--- Start Material for the task ---

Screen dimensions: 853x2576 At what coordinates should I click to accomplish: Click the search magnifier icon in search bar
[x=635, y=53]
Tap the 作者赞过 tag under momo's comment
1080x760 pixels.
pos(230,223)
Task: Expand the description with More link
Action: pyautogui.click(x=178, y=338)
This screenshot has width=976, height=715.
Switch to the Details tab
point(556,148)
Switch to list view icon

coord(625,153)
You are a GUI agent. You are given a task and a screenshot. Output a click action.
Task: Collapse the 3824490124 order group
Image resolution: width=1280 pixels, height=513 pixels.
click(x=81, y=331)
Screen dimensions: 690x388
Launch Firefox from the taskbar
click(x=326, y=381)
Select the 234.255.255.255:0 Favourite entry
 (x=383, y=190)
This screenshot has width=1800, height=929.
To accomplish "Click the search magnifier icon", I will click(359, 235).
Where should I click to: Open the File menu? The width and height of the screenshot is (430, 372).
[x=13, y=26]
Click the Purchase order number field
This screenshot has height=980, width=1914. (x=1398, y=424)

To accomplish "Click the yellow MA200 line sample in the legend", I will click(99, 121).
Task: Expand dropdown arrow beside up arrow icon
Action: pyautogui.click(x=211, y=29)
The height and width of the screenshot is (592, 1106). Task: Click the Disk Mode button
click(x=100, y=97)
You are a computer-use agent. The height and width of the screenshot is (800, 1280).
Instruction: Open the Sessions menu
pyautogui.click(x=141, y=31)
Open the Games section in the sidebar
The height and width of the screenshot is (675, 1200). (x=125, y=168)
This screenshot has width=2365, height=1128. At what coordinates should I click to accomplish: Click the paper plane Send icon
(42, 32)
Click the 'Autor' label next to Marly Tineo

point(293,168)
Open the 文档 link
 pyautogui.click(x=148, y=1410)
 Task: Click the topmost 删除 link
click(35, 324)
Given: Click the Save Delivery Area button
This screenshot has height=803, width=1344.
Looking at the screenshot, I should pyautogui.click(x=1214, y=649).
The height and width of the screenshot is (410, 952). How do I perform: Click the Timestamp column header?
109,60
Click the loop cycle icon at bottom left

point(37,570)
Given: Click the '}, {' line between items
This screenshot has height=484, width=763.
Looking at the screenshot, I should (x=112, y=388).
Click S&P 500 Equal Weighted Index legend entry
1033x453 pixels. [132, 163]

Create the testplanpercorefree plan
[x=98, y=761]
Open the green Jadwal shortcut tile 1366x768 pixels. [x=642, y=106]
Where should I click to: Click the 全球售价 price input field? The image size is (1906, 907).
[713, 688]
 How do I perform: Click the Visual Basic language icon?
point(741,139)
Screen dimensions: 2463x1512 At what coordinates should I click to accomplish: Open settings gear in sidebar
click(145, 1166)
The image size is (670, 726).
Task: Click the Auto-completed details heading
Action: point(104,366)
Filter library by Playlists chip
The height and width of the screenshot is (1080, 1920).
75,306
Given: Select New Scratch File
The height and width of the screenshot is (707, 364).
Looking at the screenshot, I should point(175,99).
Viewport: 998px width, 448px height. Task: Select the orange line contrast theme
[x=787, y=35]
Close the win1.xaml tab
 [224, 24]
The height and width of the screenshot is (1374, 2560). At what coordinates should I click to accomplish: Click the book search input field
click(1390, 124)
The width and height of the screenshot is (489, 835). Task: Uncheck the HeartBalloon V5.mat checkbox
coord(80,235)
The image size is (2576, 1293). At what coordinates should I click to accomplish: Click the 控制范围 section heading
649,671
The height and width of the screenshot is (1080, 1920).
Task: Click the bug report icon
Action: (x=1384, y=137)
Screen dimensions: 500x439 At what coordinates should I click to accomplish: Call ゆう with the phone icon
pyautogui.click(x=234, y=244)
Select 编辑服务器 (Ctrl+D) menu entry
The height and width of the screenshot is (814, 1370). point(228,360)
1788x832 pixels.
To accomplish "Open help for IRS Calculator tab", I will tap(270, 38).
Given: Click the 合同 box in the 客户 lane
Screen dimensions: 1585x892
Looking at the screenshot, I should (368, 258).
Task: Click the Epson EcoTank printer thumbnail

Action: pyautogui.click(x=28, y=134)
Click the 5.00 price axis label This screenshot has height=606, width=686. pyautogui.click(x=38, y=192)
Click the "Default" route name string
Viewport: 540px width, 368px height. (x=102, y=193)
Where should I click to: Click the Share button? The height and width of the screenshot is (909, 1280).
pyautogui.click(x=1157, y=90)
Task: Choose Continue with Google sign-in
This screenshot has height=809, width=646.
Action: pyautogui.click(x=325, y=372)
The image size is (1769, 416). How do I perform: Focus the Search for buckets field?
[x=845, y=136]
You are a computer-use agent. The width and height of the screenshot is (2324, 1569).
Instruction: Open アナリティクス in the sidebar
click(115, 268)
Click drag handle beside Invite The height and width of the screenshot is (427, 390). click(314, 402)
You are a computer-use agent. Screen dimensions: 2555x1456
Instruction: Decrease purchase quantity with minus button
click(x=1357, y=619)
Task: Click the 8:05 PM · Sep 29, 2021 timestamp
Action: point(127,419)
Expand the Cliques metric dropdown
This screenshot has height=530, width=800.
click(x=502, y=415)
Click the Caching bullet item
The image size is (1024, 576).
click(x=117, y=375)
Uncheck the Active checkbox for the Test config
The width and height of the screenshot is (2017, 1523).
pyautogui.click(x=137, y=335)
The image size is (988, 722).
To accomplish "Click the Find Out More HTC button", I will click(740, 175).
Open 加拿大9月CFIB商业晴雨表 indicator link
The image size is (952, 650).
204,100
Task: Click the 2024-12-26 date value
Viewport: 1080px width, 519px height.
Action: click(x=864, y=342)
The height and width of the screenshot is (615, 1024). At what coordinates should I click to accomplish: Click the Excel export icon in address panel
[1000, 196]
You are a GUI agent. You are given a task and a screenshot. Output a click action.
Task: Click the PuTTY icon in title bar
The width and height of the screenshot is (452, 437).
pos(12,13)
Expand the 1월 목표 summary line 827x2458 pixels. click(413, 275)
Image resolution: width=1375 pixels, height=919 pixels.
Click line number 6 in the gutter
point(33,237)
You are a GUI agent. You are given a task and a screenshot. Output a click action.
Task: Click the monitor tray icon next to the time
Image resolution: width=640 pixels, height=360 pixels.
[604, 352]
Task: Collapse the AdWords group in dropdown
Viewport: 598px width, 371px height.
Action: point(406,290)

--- End Material for the task ---

Lay out the data above as a JSON list of strings, from the line with "Task: Collapse the AdWords group in dropdown" up to and including the last line, with one string per line and blank lines left out.

- Complete response
[
  "Task: Collapse the AdWords group in dropdown",
  "Viewport: 598px width, 371px height.",
  "Action: point(406,290)"
]